Tout cela à un relent délétère d’eugénisme et de police.
Cet eugénisme, comme toujours, s’appuie sur des démonstrations biologiques : c’est ce qui a amené, ne l’oublions pas, à tous les asservissements et toutes les exterminations ethniques, de même que tous les rejets des « handicaps ». Par ailleurs, si tout est joué à quoi bon s’encombrer des notions désuètes de liberté, de justice et de droit ? Le responsable politique n’a plus à se soucier des « Droits de l’homme » puisque s’ils sont déclarés libres et égaux devant la loi ils sont en même temps déclarés non égaux devant la nature : la justice est remplacée par un savant rééquilibrage où l’on essaiera seulement de « corriger » au sens propre du terme : « corriger » des infirmités par des prothèses généreusement octroyées par le politique (sous forme d’allocation par exemple) ou, alternative qu’il ne faut jamais oublier, «corriger» au sens répressif, si ces « inégalités naturelles » entraînent un danger pour l’ordre social.

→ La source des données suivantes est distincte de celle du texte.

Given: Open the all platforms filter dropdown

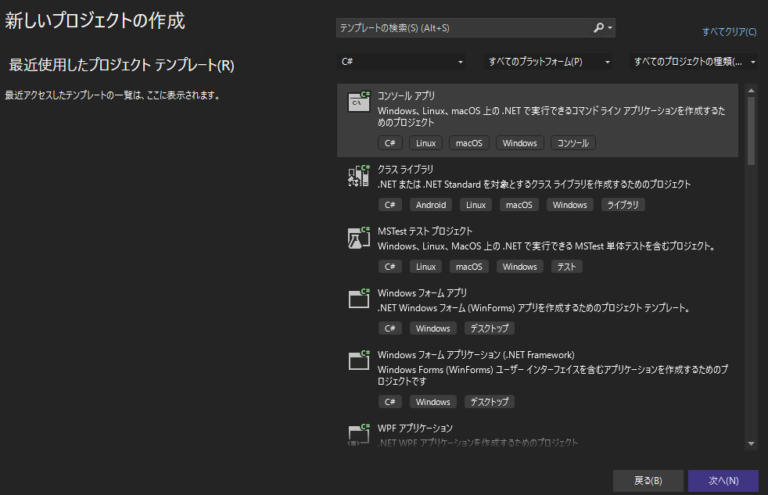Looking at the screenshot, I should pyautogui.click(x=549, y=62).
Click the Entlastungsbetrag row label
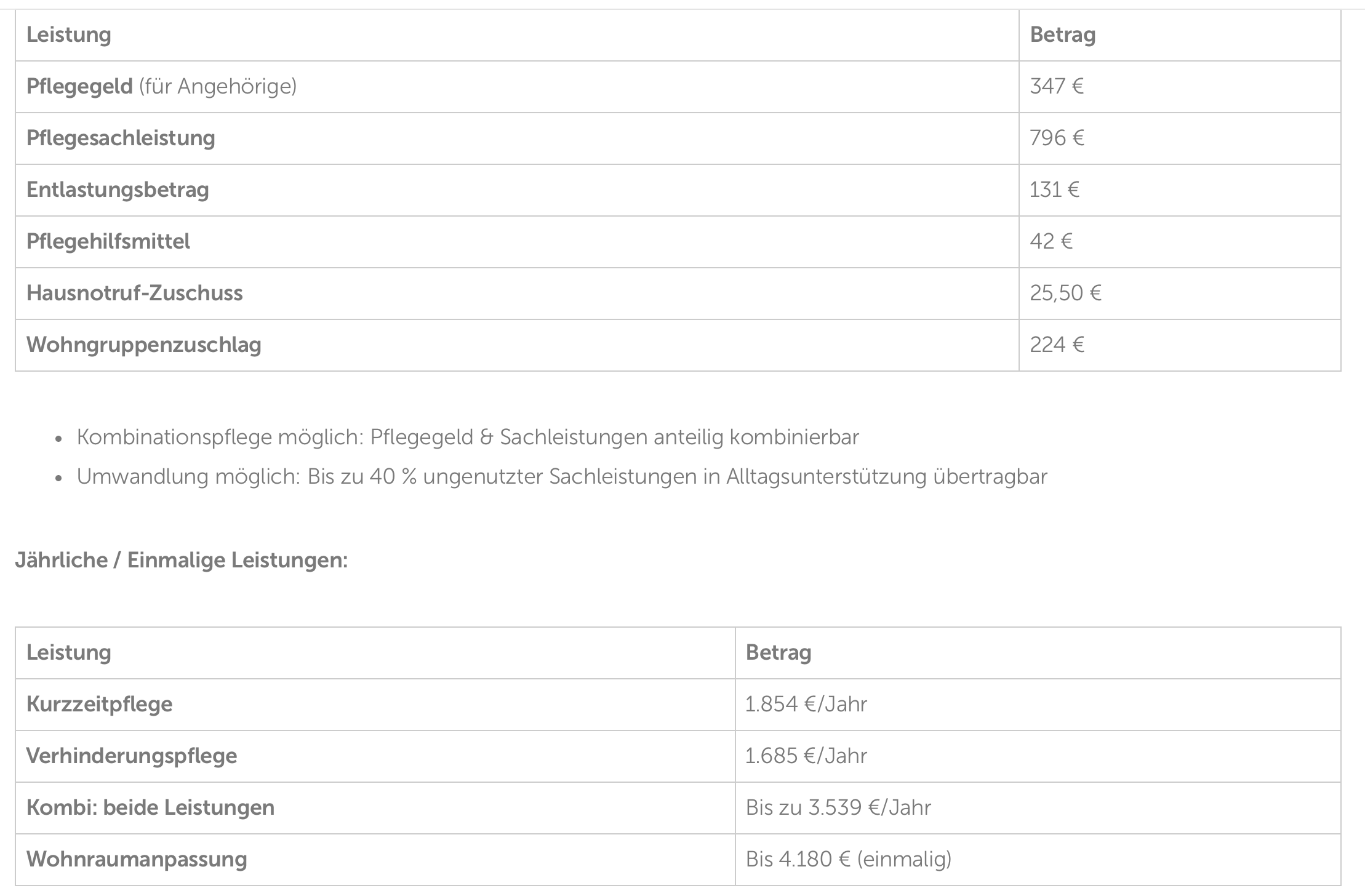 118,190
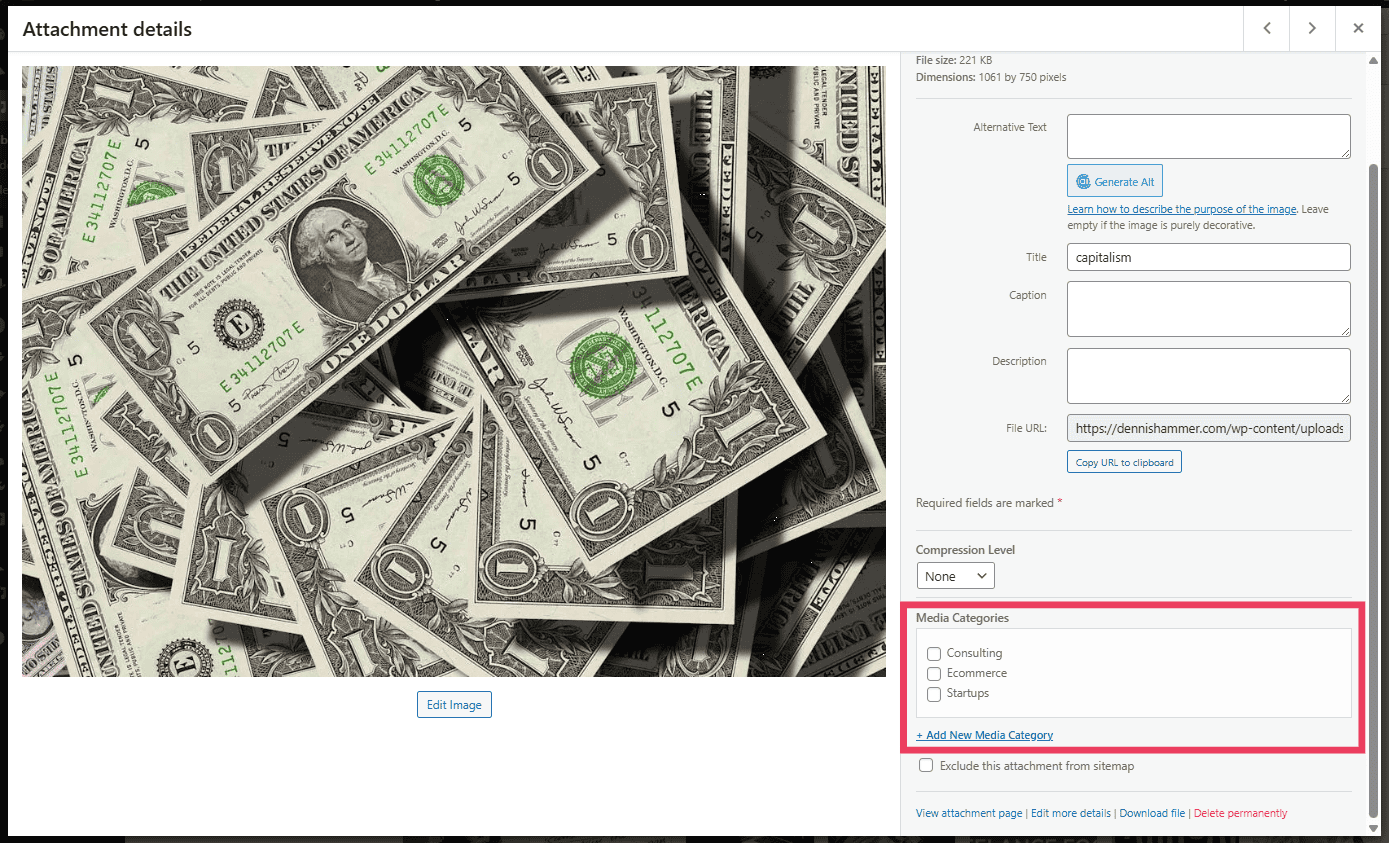The height and width of the screenshot is (843, 1389).
Task: Navigate to the next attachment arrow
Action: point(1312,28)
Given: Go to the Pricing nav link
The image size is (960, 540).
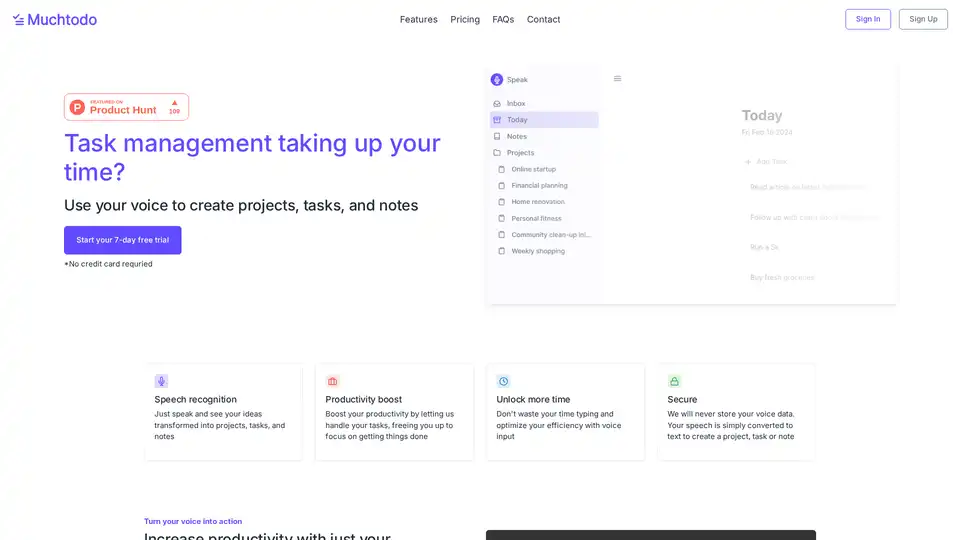Looking at the screenshot, I should [465, 19].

Tout est prêt, désormais, pour une organisation politique qui administre, sélectionne et classe. Tout est prêt pour un pouvoir policier qui scrute et enquête. La fonction de tout éducateur et de tout soignant est désormais réduite non seulement à celle de dresseur et de réparateur, mais aussi de dépisteur pour livrer tout individu potentiellement dangereux. Cette tâche, si l’on n’y prend garde, sera également dévolue à tout citoyen désormais chargé de « dénoncer » tout individu ou tout comportement individuel suspects. C’est l’avènement d’une société de surveillance où chacun peut être suspect aux yeux de chacun, structure que Annah Harendt a nommée en « pelure d’oignon » (chaque couche couvre une autre couche mais est aussi couverte par une autre), qui, pour elle, est signe des sociétés totalitaires. C’est l’avènement du citoyen transparent, réduit à son code génétique et à sa carte vitale, pistable à tout instant grâce à sa carte bancaire ou à son numéro de portable.